Worldwide sales of workstations were down 17 per cent in the third quarter of 2001, but Dell Computer Corp. and IBM Corp. bucked the trend, according to research and consulting firm Dataquest Inc., a division of Gartner Inc.
Shipments totaled 346,846 units in the quarter, down from 417,276 during the same period in 2000, Dataquest said in a statement Monday. However, Dell and IBM were exceptions to the gloomy news as both posted double-digit gains in sales.
Dell topped worldwide workstation shipments, with 115,800 units, a jump of some 24 per cent over the year-earlier quarter.

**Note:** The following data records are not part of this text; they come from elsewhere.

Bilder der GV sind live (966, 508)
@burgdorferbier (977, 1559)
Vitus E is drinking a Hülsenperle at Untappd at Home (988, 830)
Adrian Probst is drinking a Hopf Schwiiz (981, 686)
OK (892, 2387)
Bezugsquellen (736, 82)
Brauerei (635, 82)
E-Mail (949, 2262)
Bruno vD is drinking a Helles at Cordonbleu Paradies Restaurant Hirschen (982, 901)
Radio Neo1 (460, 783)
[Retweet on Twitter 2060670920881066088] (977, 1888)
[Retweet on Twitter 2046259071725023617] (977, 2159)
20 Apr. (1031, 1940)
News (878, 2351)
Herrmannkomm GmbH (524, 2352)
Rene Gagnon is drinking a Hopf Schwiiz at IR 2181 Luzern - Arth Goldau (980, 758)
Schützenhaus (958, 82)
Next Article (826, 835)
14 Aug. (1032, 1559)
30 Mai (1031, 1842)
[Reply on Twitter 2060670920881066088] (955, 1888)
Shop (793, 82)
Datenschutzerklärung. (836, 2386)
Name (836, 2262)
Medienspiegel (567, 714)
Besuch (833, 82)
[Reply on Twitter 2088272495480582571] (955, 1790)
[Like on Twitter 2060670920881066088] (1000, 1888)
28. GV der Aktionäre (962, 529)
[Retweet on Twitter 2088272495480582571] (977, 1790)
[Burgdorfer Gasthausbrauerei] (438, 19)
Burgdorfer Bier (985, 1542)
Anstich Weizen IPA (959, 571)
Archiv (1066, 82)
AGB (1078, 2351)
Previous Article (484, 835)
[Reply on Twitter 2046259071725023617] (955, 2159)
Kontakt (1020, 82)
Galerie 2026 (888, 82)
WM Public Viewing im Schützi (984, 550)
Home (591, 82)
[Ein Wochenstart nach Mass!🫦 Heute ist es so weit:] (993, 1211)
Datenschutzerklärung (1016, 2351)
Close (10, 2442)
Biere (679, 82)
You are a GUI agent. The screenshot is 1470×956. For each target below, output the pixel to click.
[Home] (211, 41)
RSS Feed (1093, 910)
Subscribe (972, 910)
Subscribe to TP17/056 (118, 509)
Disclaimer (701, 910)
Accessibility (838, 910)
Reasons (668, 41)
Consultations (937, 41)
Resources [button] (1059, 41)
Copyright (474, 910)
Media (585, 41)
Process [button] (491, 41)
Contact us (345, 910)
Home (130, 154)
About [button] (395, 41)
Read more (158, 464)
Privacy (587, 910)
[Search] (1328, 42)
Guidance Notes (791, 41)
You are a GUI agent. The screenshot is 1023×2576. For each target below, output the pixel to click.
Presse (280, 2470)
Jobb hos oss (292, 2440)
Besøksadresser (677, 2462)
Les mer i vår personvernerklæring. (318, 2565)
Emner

That positions the Texas-based hardware maker to likely take the lead in both units and revenue for the first time, the researchers said, though they did not release revenue data, and noted that figures are still preliminary.
IBM, for its part, saw its workstation unit sales grow 10 per cent to 46,050 for the quarter, pulling ahead of Hewlett-Packard Co. (HP) to fourth place.
Sun Microsystems Inc. suffered a slide of nearly 35 per cent in sales, but still took second place at 62,306 units shipped.
The third-place manufacturer was Compaq Computer Corp., whose 50,650 units shipped marked a drop of 16 percent from last year’s third quarter.
HP, at fifth place, took the biggest blow of the group, shipping 37,280 units, or 47 per cent less than a year ago.
Dataquest said there are signs of a recovery in the sector: They believe workstation sales may show positive growth in the fourth quarter. Many corporate buyers postponed hardware acquisitions during the first half of 2001, the researchers said, but these purchases will have to be made soon.
The U.S. military campaign in Afghanistan could further boost shipments to government, defense and biotechnology buyers. And the Sept. 11 terrorist attack on the World Trade Center has even resulted in a slight increase in workstation purchases by companies that lost offices in the twin towers, Dataquest said.